$1.48M Verdict Against Dollar General in Slip and Fall in Port Orange, FL Is Affirmed

$1.48M Verdict Against Dollar General in Slip and Fall in Port Orange, FL Is AffirmedFlorida’s 5th District Court of Appeal affirms a verdict for the Plaintiff in a slip and fall inside a Dollar General Store in Port Orange, Florida.  The Court held that there certainly was sufficient evidence of notice to the store of the dangerous condition, the heavy rain which had caused the store to put up caution signs and to bring inside the store some displays. The Court also confirmed that the standard for denying summary judgment in Florida is similar to the standard for denying directed verdict:

* Although summary judgment and directed verdict motions arise at different points in litigation, both challenge the legal sufficiency of the opposing party’s evidence and claim the movant is entitled to judgment as a matter of law. See Olsen v. First Team Ford, LTD, 359 So. 3d 873, 877 (Fla. 5th DCA 2023) (quoting In re Amends. to Fla. Rule of Civ.
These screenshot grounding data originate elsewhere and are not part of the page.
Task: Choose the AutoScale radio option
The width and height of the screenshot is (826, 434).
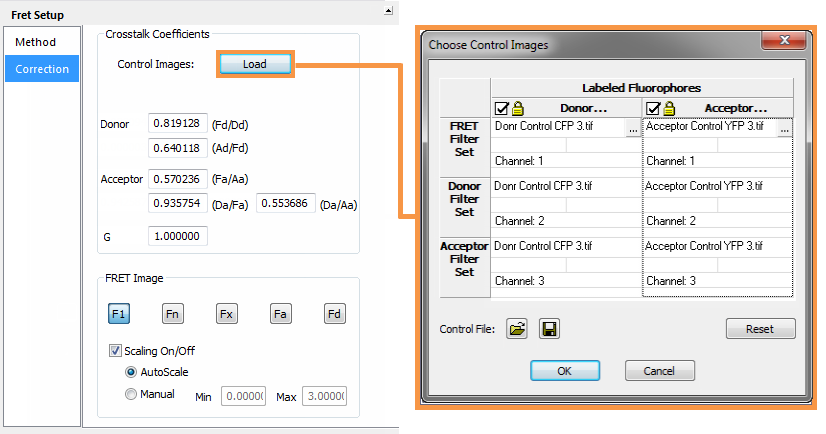Action: pyautogui.click(x=131, y=371)
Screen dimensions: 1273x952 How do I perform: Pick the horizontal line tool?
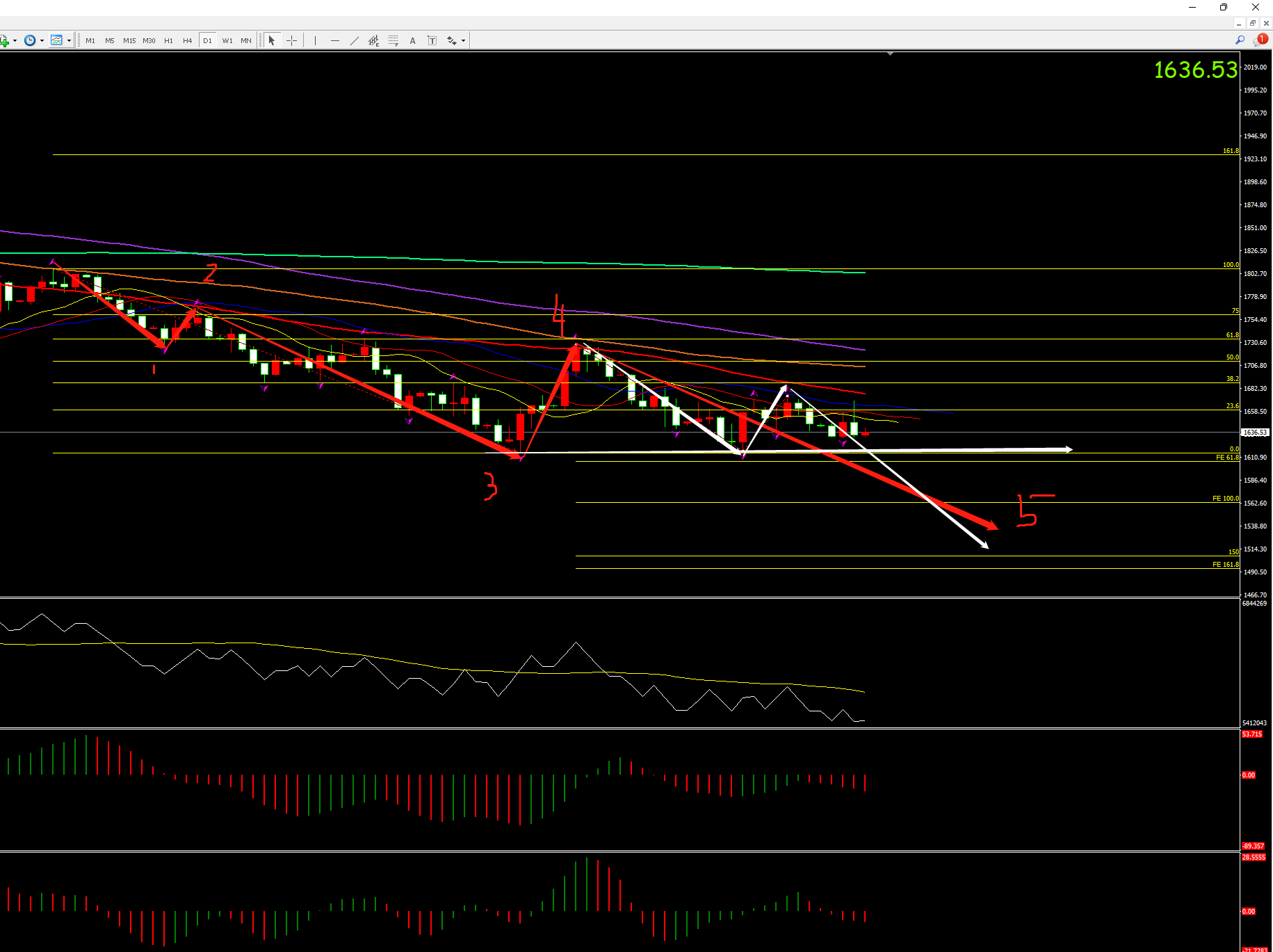334,40
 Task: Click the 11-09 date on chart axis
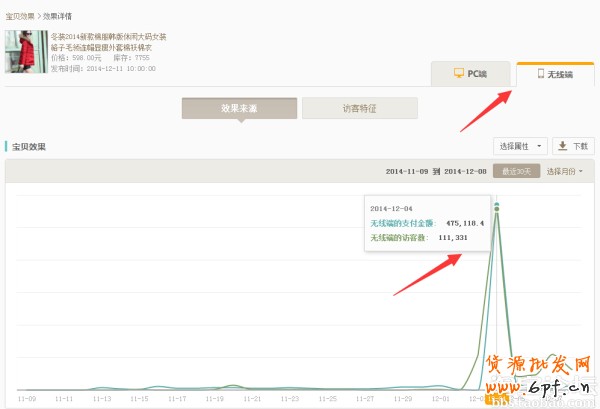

Proc. 1.510, 317 So. 3d 72, 75 (Fla. 2021)). 6

The Plaintiff’s burden is to put on some evidence from which the jury can conclude that the Defendant had notice of the condition.  The Plaintiff’s burden is not to put on a perfect case and conflicts in the evidence do not mean that the Plaintiff should prevail.  The Court said:

Therefore, a directed verdict is proper “only when the evidence, viewed in the light most favorable to the non-moving party, shows that a jury could not reasonably differ about the existence of a material fact and the movant is entitled to judgment as a matter of law.” Vitro Am., Inc. v. Ngo, 304 So. 3d 379, 383 (Fla. 1st DCA 2020) (quoting Philip Morris USA Inc. v. Allen, 116 So. 3d 467, 469 (Fla. 1st DCA 2013)). “If there are conflicts in the evidence or if different reasonable inferences could be drawn from the evidence, then the issue is a factual one that should be submitted to the jury and not be decided by the trial court as a matter of law.” Etheredge v. Walt Disney World Co., 999 So. 2d 669, 671 (Fla. 5th DCA 2008). In a slip and fall case involving a transitory substance in a business, the breach element of the plaintiff’s claim “is ‘statutorily constrained’ by section 768.0755, Florida Statutes.” Welch v. CHLN, Inc., 357 So. 3d 1277, 1278 (Fla. 5th DCA 2023) (quoting Encarnacion v. Lifemark Hosps. of Fla., 211 So. 3d 275, 278 (Fla. 3d DCA 2017)).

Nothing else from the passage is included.